Sie zog es vor zu schweigen und Löcher in das Wasser zu starren.
„Darf ich mich zu Ihnen setzen?“
Sie dachte nein und sagte ja.
Ungeachtet seines Aktenkoffers und seiner Schuhe kam er langsam auf sie zu und setze sich zaghaft zu ihr auf die Decke.
„Haben Sie sich einen Tag gestohlen?“ fragte er sie.
„Ja, mir war so nach Ausbrechen zumute.“
„Mir auch.“
„Und? Wie fühlt es sich an?“
Er schwieg. Schien die Antwort in sich hin und her zu schaukeln.
„Man meint, man hätte etwas Unrechtes getan, aber in Wirklichkeit hat man etwas für sich getan. Ist es nicht so?“ hakte sie nach.
„Ich bin jeden Tag hier. Wissen Sie, ich bin schon seit zwei Monaten arbeitslos, aber meine Familie weiß es nicht.“
Sie schluckte. Jeden Tag saß er hier? Allein? Darauf wartend, dass er wieder nach Hause gehen konnte?
„Aber warum? Warum sagen Sie Ihrer Familie denn nicht, dass Sie arbeitslos sind? Sie werden es doch sowieso merken. Irgendwann.“
„Ich hoffe, dass ich schnell wieder Arbeit finde. Und das Loch in der Kasse stopfe ich mit meinen geheimen Ersparnissen.“
Warum erzählt er ihr das alles? Sie war eine wildfremde Person. Oder lag es gerade daran? Tagelang auf den Fluss zu starren, ohne mit einem Menschen reden zu können…das machte vielleicht beliebig in der Gesprächigkeit.

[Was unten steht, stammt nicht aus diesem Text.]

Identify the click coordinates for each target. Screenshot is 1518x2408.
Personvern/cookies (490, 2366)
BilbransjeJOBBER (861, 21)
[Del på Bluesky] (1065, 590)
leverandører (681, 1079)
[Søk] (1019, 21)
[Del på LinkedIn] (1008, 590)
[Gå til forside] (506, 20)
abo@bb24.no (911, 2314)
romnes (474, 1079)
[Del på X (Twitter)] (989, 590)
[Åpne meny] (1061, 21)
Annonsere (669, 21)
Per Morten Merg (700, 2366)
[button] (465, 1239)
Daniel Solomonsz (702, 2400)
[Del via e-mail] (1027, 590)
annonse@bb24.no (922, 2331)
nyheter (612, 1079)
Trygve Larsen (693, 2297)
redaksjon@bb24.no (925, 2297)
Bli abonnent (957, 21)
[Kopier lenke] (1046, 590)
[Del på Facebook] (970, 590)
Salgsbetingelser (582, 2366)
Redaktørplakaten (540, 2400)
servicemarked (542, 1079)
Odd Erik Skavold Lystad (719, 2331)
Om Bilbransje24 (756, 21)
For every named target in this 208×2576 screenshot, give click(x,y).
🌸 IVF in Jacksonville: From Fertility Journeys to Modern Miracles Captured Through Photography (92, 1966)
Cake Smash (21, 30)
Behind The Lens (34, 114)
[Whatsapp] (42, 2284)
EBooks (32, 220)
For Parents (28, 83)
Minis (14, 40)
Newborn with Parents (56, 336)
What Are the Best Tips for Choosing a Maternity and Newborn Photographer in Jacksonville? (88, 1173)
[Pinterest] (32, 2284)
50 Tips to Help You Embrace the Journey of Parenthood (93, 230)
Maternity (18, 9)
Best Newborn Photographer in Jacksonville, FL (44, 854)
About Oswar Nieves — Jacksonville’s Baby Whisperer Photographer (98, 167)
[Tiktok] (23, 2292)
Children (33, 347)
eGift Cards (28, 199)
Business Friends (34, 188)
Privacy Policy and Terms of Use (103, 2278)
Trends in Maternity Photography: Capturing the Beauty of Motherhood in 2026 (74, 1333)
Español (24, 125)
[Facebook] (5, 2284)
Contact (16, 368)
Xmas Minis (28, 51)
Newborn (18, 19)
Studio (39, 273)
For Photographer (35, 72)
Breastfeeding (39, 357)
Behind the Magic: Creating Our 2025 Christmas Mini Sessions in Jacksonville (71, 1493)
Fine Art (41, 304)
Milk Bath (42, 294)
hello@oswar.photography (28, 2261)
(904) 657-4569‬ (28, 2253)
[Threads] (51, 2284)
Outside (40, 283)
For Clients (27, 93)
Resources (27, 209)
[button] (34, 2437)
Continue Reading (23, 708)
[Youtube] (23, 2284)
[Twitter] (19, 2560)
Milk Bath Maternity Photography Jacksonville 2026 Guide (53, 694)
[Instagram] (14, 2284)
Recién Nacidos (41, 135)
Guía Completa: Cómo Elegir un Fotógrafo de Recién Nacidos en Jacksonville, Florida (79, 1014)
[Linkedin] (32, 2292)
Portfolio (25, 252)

Und sie suchte nach Worten, die passen könnten. Fand sie aber nicht.
„Ich möchte Sie nicht mit meinen Problemen belasten. Denn Sie haben sich offensichtlich nur diesen einen Tag der Freiheit gegönnt. Den sollten Sie anders verbringen.“
Sie schwiegen.
Irgendwie fühlte sich das so schon ganz okay für sie an. Sie hatte von diesem Tag nichts erwartet, außer ein paar Stunden für sich allein. Warum sollte sie die nicht teilen? Teilen mit einem Menschen, der zuviel von dem Allein hatte?
„Und was machen Sie morgen?“ wollte sie von ihm wissen.
Er lachte bitter auf.
„Na, was wohl? Wieder hier sitzen und warten.“
„Warten worauf?“
„Auf Sie?“
Wie konnte ein Mensch nur so lethargisch sein, dachte sie.
Und gleichzeitig wünschte sie sich nichts sehnlichster, als am nächsten Tag wieder hier neben diesem Mann im Anzug zu sitzen.
Sie erhob sich und ging. Nach ein paar Schritten, drehte sie sich noch einmal um und sah in sein trauriges Gesicht. „Behalten Sie die Decke, wir werden sie morgen wieder brauchen, wenn ich mit Ihnen die Stellenanzeigen der Tageszeitung durchgehe.“
Ein letztes Lächeln besiegelte ihren Geheimbund.